KBIX
- Muskogee, Oklahoma; United States;
- Frequency: 1490 kHz
- Branding: Las Americas 1490 AM & 102.9 FM

Programming
- Language: Spanish
- Format: Regional Mexican

Ownership
- Owner: Grupo Teletul Multimedia, LLC
- Sister stations: KMUS; KETU; KXAP-LD;

History
- First air date: May 1, 1936

Technical information
- Licensing authority: FCC
- Facility ID: 14893
- Class: C
- Power: 450 watts (unlimited)
- Transmitter coordinates: 35°46′56″N 95°22′37″W﻿ / ﻿35.78222°N 95.37694°W
- Translator: 102.9 K275CK (Muskogee)

Links
- Public license information: Public file; LMS;
- Webcast: Listen live
- Website: lasamericas1490am.com

= KBIX =

Radio station in Muskogee, Oklahoma

KBIX (1490 AM, "Las Americas 1490 AM & 102.9 FM") is an American radio station in Muskogee, Oklahoma, United States. The station is owned by Grupo Teletul Multimedia, LLC. KBIX simulcasts Regional Mexican format with KMUS (1380 AM) in Sperry.

==History==
KBIX signed on the air on May 1, 1936 and was a charter member of the Oklahoma Network when it was formed in 1937.

On October 21, 2002, Taft Broadcasting, Inc. (not to confused with the company of the same name) announced it would sell KBIX and KHJM to KXOJ, Inc. (later named Stephen Media Group) for $1 million. The sale was completed on December 11. After the sale, KBIX began broadcasts a sports talk format, in part as a simulcast of KYAL-FM (97.1 FM) in Muskogee, as an affiliate of the Sports Animal Network.
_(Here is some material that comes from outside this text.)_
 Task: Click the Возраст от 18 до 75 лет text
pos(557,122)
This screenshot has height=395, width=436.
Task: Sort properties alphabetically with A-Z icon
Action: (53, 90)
On February 18, 2016, KBIX went silent.

On April 15, 2016, Stephens Media Group sold KBIX and its translator to Grupo Teletul Multimedia for $175,000. After the sale was completed, in September, the station resumed operations.

In 2018, KBIX change their format from sports simulcast to Regional Mexican simulcast of KMUS.